### [What the exercise asks]
Present as a numbered list the lines beginning with the one that contains "You are a GUI" and continuing through the one that contains "Image resolution: width=668", leaving out any blank lines.

Collected data entries:
============
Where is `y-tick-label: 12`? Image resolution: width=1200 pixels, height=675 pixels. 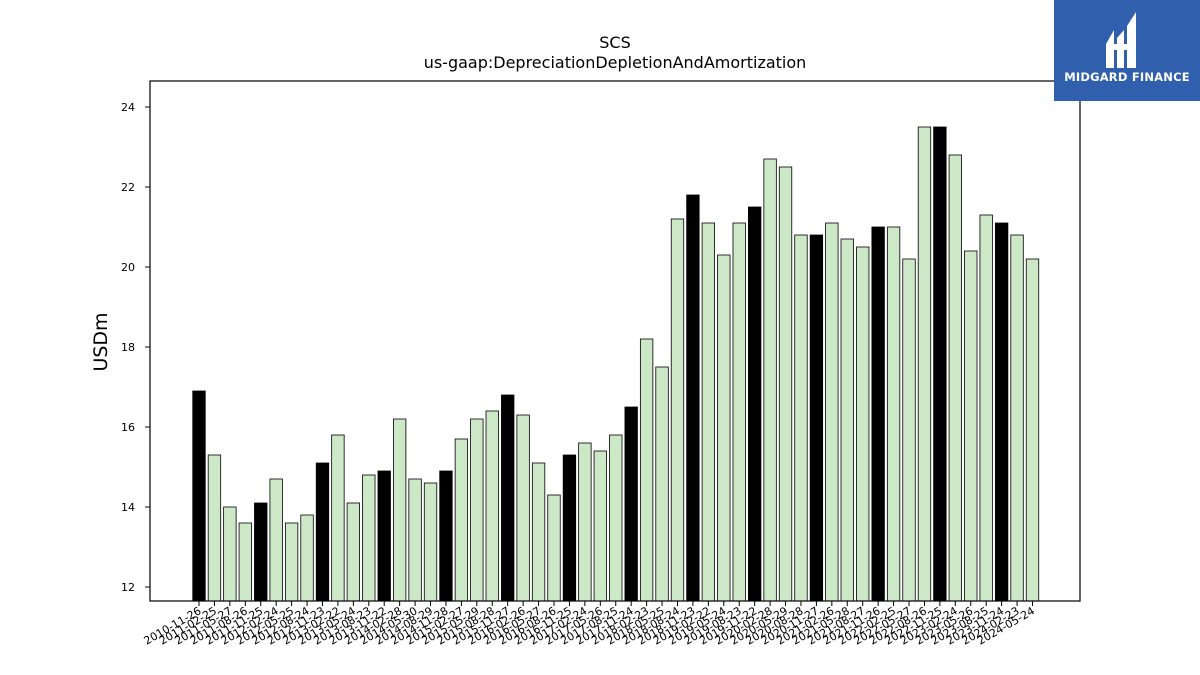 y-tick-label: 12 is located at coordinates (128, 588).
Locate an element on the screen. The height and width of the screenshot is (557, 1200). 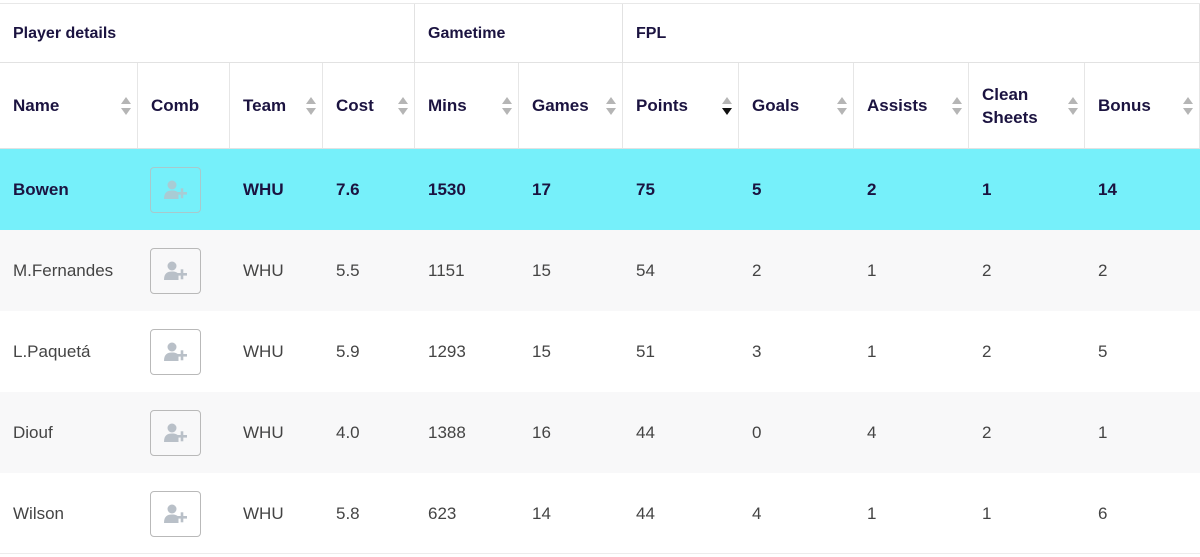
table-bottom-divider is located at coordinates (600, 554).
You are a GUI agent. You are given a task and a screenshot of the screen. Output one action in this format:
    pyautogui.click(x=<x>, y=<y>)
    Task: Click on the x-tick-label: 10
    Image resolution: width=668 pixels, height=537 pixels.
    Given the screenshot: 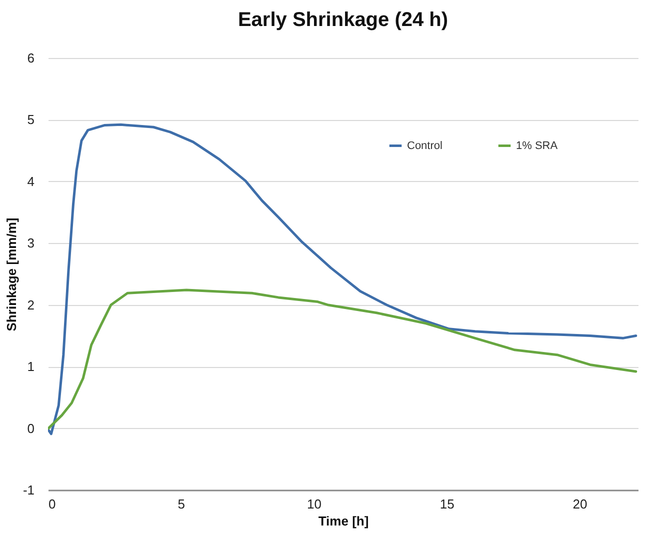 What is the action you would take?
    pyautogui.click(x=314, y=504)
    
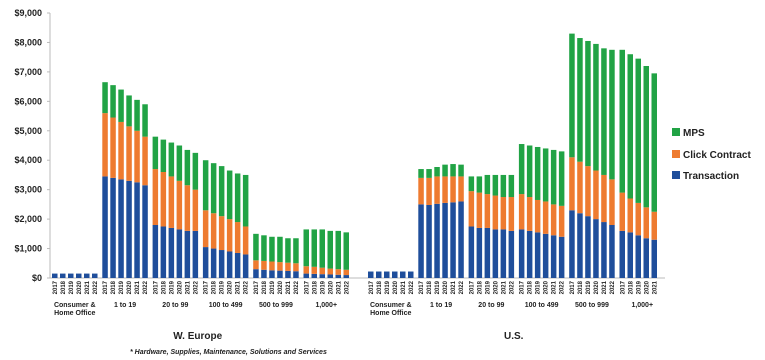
============
### [Answer for this exercise]
1. You are a GUI agent. You are given a task and a screenshot of the screen. Output one action in this format:
2.     pyautogui.click(x=<x>, y=<y>)
3.     Task: Click on the x-tick-label: 10
4.     Image resolution: width=668 pixels, height=537 pixels.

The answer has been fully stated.